■ Exercise goal:
The expected output is each line from the one containing "This screenshot has width=841, height=608." to the last line of the data below, set down exactly, minus the pictures.

Segment Start: Given information

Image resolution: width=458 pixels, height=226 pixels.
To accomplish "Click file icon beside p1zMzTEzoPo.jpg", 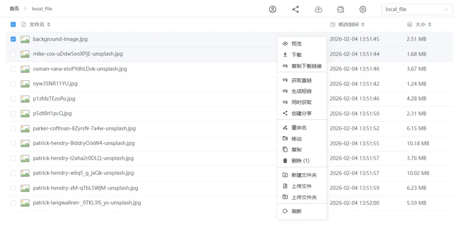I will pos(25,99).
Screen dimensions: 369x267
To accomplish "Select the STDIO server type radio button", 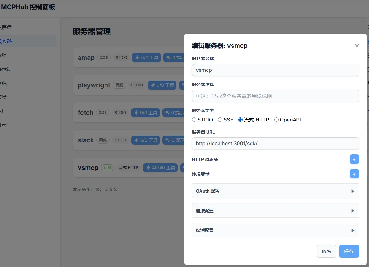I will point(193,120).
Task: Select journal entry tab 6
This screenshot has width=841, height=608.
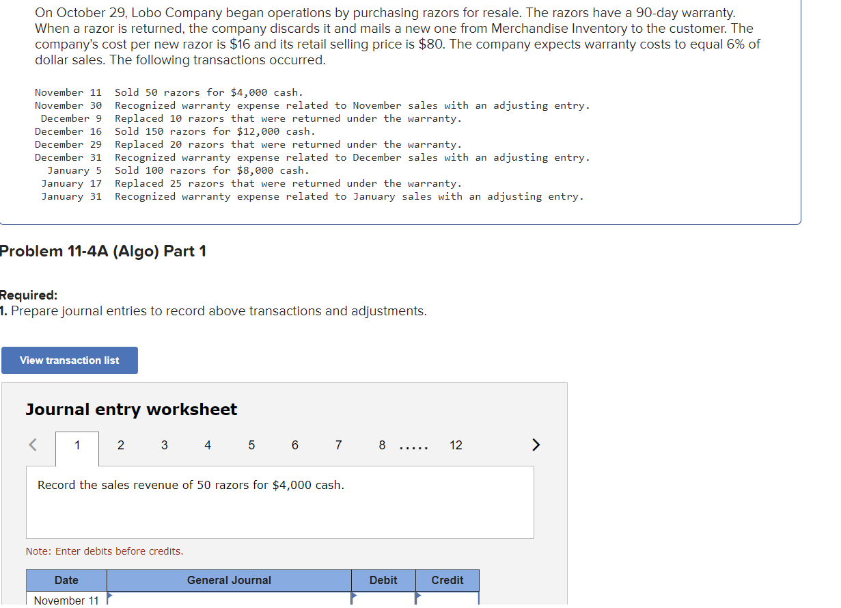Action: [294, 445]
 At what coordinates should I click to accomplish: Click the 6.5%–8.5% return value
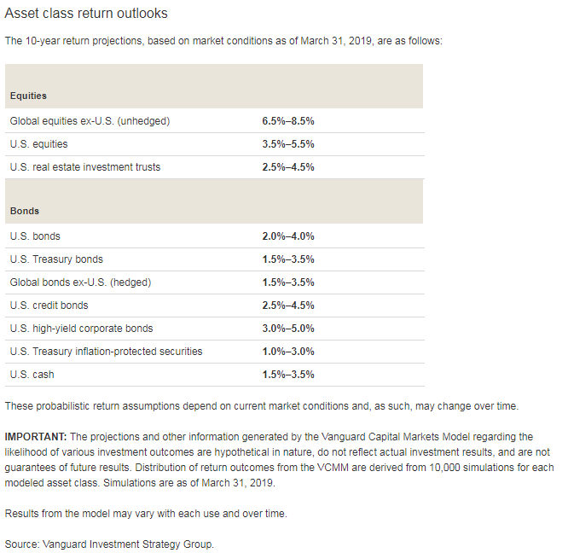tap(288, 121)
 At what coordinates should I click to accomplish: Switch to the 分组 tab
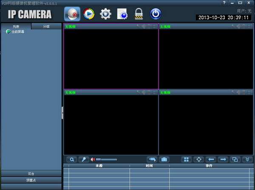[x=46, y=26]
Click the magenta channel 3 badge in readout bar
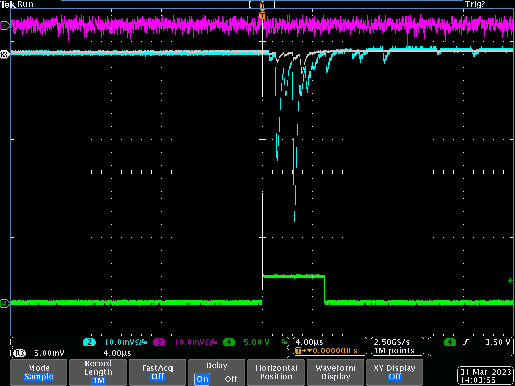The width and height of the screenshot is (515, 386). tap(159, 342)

Segment End: Given information

■ Solution to the problem:
This screenshot has width=841, height=608.
Action: [294, 445]
 At what coordinates should I click to accomplish: Click the 6.5%–8.5% return value
tap(288, 121)
 At what coordinates should I click to accomplish: Switch to the 分组 tab
[x=46, y=26]
Click the magenta channel 3 badge in readout bar
The width and height of the screenshot is (515, 386). tap(159, 342)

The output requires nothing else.